In Bulk Ingredients, North American sweetener volume remained robust. The calendar 2017 bulk sweetener pricing round is now substantially complete and is expected to deliver modest margin gains in the fourth quarter.
"Commodities performance was satisfactory and somewhat ahead of our expectations," said Tate & Lyle.
HARRYCAT
- 02 Nov 2017 10:59
- 129 of 131
StockMarketWire.com
Tate & Lyle grew its adjusted pre-tax profit by 13% at constant currency to £161 million in the six months to 30 September.
Sales grew by 6% to £1.4 billion on a statutory basis but were flat at constant currency.
The Speciality Foods division grew its operating profit by 4% at constant currency to £104 million, with volumes up 3%.
North America returning to modest growth, which the company said was driven by its approach of focusing on higher growth sub-categories and customer channels, while continuing to provide high-quality service to larger customers.

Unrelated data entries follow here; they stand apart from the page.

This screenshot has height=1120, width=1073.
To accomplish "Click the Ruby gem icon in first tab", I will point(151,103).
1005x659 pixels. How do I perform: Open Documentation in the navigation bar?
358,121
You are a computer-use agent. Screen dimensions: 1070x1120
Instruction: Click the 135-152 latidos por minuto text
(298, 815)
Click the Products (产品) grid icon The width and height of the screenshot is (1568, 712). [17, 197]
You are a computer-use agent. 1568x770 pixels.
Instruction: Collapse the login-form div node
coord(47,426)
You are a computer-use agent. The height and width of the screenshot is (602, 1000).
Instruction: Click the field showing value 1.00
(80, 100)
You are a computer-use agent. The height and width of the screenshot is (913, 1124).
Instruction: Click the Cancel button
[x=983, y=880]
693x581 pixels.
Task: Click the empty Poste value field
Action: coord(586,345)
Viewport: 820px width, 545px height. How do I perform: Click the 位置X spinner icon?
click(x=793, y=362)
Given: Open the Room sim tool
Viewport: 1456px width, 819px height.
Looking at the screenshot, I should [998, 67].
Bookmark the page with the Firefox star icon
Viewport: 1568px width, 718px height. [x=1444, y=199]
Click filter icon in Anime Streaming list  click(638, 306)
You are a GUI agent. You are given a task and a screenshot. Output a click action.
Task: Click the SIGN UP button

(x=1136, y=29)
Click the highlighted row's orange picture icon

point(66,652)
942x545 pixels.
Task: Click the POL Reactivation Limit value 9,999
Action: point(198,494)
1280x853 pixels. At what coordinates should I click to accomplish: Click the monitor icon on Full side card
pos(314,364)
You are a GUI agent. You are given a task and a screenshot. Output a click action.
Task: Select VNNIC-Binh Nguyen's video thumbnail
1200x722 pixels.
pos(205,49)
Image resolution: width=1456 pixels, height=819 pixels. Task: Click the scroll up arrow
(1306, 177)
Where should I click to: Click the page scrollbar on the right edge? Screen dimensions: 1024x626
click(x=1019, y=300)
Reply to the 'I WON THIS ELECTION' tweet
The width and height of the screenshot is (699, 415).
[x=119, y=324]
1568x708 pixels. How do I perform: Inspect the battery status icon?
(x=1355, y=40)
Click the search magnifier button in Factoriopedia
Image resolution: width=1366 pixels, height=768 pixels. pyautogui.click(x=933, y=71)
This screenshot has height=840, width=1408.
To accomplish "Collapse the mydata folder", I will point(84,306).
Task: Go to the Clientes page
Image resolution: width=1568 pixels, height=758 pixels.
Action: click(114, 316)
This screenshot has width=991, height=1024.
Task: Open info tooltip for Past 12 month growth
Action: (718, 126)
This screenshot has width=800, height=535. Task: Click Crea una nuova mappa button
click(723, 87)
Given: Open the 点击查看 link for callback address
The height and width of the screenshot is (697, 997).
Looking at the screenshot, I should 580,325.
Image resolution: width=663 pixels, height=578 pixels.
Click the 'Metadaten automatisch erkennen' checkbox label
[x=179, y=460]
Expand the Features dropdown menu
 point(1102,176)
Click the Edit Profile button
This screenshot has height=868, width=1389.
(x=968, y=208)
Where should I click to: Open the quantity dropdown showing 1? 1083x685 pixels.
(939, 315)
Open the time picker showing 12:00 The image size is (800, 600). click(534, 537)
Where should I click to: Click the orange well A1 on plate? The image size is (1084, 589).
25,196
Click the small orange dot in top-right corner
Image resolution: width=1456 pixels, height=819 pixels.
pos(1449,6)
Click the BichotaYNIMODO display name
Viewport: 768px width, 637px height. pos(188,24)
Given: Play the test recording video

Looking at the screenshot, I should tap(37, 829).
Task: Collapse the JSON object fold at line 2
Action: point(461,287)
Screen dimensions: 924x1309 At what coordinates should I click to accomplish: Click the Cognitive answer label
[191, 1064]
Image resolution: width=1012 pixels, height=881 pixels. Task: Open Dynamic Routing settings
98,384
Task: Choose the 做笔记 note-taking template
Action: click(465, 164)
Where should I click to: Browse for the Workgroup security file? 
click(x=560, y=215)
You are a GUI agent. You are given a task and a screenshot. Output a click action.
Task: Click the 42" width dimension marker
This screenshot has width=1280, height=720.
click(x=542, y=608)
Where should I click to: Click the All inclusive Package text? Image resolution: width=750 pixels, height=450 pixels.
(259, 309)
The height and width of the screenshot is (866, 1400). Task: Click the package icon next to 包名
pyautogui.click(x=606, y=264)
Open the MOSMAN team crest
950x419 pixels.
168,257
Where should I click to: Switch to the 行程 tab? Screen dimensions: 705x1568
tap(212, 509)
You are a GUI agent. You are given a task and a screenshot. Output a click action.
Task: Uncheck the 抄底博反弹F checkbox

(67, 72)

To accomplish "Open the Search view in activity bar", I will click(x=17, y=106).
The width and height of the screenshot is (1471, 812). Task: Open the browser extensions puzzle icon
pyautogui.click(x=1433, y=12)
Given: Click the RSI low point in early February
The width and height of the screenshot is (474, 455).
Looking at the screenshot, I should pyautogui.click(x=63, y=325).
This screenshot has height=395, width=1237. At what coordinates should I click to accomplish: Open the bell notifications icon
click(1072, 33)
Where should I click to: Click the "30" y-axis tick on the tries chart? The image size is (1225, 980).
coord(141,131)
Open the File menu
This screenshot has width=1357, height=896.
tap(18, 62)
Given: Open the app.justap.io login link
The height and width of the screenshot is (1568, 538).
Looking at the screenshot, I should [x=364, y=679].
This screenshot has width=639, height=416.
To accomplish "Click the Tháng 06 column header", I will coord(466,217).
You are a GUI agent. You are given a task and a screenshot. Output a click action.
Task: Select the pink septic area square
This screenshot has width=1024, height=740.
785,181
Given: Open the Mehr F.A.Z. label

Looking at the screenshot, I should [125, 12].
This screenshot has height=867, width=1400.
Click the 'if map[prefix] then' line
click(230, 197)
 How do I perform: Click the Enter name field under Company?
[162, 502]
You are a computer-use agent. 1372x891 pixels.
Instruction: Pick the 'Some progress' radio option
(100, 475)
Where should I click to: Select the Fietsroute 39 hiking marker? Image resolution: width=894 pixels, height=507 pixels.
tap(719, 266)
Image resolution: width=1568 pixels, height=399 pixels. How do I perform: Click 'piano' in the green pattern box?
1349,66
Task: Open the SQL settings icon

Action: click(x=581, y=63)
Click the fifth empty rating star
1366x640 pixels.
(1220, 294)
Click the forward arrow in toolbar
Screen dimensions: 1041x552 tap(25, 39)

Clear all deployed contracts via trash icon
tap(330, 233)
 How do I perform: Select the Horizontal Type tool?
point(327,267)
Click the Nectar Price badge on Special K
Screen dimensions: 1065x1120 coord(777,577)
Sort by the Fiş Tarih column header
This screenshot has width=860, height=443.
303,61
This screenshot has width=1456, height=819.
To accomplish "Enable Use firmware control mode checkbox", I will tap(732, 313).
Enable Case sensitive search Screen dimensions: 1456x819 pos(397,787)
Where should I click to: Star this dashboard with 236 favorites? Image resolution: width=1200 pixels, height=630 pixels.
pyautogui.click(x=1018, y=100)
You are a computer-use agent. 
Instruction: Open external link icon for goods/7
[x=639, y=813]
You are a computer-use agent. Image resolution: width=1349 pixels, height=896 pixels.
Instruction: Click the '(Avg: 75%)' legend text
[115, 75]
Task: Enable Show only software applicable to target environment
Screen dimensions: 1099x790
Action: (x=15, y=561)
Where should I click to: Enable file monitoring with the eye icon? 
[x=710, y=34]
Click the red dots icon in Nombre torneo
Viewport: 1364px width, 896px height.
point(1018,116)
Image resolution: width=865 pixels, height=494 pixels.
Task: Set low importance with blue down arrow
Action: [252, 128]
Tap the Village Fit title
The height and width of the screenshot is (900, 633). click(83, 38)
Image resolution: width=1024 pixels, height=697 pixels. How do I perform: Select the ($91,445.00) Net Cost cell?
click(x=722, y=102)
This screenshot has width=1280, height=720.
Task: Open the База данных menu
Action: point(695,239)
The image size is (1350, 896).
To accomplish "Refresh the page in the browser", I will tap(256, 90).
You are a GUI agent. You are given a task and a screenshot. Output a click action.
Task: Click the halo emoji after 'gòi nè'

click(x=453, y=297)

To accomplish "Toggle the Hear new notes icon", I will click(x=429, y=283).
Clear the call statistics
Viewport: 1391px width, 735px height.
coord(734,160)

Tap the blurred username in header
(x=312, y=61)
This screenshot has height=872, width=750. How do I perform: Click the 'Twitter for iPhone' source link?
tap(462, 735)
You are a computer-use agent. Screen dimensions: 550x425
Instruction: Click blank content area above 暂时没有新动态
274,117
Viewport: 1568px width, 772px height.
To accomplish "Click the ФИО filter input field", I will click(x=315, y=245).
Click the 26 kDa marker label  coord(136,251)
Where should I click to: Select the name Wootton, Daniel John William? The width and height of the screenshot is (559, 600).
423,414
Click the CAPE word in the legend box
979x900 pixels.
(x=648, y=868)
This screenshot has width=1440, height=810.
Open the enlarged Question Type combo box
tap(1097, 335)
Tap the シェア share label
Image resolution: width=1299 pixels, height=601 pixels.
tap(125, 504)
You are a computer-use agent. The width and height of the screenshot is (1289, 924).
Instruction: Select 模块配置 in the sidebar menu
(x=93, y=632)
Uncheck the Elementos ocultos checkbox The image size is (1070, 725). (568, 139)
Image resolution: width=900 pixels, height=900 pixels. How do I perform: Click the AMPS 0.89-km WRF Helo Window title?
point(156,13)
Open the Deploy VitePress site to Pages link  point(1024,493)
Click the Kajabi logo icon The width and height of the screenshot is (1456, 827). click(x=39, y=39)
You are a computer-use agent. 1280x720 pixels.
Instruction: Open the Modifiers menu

Bulk Ingredients operating profit rose by 36% at constant currency to £93 million, with volumes up 2% driven by North American sweetener growth and reflecting good contract compliance.
Sales at constant currency were down 2% in Speciality Foods and flat in Bulk Ingredients.
Net debt at £371m was £81m lower than at 31 March 2017, with strong cash flow generation and the beneficial impact of foreign exchange translation of US dollar debt, partially offset by the final 2017 dividend payment of £92m.
The company has lifted its interim dividend from 8.2p to 8.4p per share.
Javed Ahmed, chief executive, said: "Speciality Food Ingredients delivered broad-based volume growth in the core business, including North America despite market conditions in that region remaining challenging. New Products once again delivered double digit sales growth as customers continue to seek innovative solutions to reduce sugar, calories and fat in food and drink.
"Bulk Ingredients had another period of excellent performance, well ahead of a strong comparative period, with improved overall earnings resulting from disciplined commercial execution and margin expansion.
"Turning to the outlook, we expect underlying adjusted profit before tax in constant currency for the full year to be modestly higher than we anticipated coming into the year driven by the strong first half performance"
Claret Dragon
- 20 Apr 2018 10:58
- 130 of 131
Just a spoonful of Sugar.
Unloved but I like them.
queen1
- 24 May 2018 13:18
- 131 of 131
Good market reaction to today's results.